RECORDS SHOWN:
..............................
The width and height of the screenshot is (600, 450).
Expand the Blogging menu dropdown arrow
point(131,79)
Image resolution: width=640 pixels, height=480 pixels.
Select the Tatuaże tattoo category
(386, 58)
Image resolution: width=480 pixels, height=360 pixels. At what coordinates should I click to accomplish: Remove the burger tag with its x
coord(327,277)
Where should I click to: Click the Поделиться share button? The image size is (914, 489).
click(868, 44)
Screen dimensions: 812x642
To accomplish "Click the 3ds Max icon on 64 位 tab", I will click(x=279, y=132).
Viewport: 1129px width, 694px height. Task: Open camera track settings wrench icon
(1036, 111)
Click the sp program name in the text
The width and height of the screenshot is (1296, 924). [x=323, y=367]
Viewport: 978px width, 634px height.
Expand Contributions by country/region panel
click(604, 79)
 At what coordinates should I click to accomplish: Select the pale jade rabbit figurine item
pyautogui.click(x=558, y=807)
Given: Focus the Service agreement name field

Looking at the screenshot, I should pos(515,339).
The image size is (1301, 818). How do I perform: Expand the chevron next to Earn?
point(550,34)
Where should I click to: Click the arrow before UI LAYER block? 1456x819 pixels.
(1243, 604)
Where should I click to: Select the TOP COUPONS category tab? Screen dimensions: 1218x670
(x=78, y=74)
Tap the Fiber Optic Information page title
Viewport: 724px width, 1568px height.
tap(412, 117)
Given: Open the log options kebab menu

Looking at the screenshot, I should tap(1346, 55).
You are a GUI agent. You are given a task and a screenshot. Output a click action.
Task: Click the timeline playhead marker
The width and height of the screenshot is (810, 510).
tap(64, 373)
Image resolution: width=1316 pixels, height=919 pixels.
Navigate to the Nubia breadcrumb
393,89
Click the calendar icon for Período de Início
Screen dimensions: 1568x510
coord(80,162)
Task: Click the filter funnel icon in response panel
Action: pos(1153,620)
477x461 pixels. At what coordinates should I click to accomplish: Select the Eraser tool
..............................
WRITTEN TASK: Rewrite all of the records above with "dropdown arrow" changed to "caret" and nothing else altered.

SOLUTION FOR THIS PROBLEM:
The width and height of the screenshot is (600, 450).
Expand the Blogging menu caret
point(131,79)
Image resolution: width=640 pixels, height=480 pixels.
Select the Tatuaże tattoo category
(386, 58)
Image resolution: width=480 pixels, height=360 pixels. At what coordinates should I click to accomplish: Remove the burger tag with its x
coord(327,277)
Where should I click to: Click the Поделиться share button? The image size is (914, 489).
click(868, 44)
Screen dimensions: 812x642
To accomplish "Click the 3ds Max icon on 64 位 tab", I will click(x=279, y=132).
Viewport: 1129px width, 694px height. Task: Open camera track settings wrench icon
(1036, 111)
Click the sp program name in the text
The width and height of the screenshot is (1296, 924). [x=323, y=367]
Viewport: 978px width, 634px height.
Expand Contributions by country/region panel
click(604, 79)
 At what coordinates should I click to accomplish: Select the pale jade rabbit figurine item
pyautogui.click(x=558, y=807)
Given: Focus the Service agreement name field

Looking at the screenshot, I should pos(515,339).
The image size is (1301, 818). How do I perform: Expand the chevron next to Earn?
point(550,34)
Where should I click to: Click the arrow before UI LAYER block? 1456x819 pixels.
(1243, 604)
Where should I click to: Select the TOP COUPONS category tab? Screen dimensions: 1218x670
(x=78, y=74)
Tap the Fiber Optic Information page title
Viewport: 724px width, 1568px height.
tap(412, 117)
Given: Open the log options kebab menu

Looking at the screenshot, I should tap(1346, 55).
You are a GUI agent. You are given a task and a screenshot. Output a click action.
Task: Click the timeline playhead marker
The width and height of the screenshot is (810, 510).
tap(64, 373)
Image resolution: width=1316 pixels, height=919 pixels.
Navigate to the Nubia breadcrumb
393,89
Click the calendar icon for Período de Início
Screen dimensions: 1568x510
coord(80,162)
Task: Click the filter funnel icon in response panel
Action: pos(1153,620)
477x461 pixels. At what coordinates should I click to accomplish: Select the Eraser tool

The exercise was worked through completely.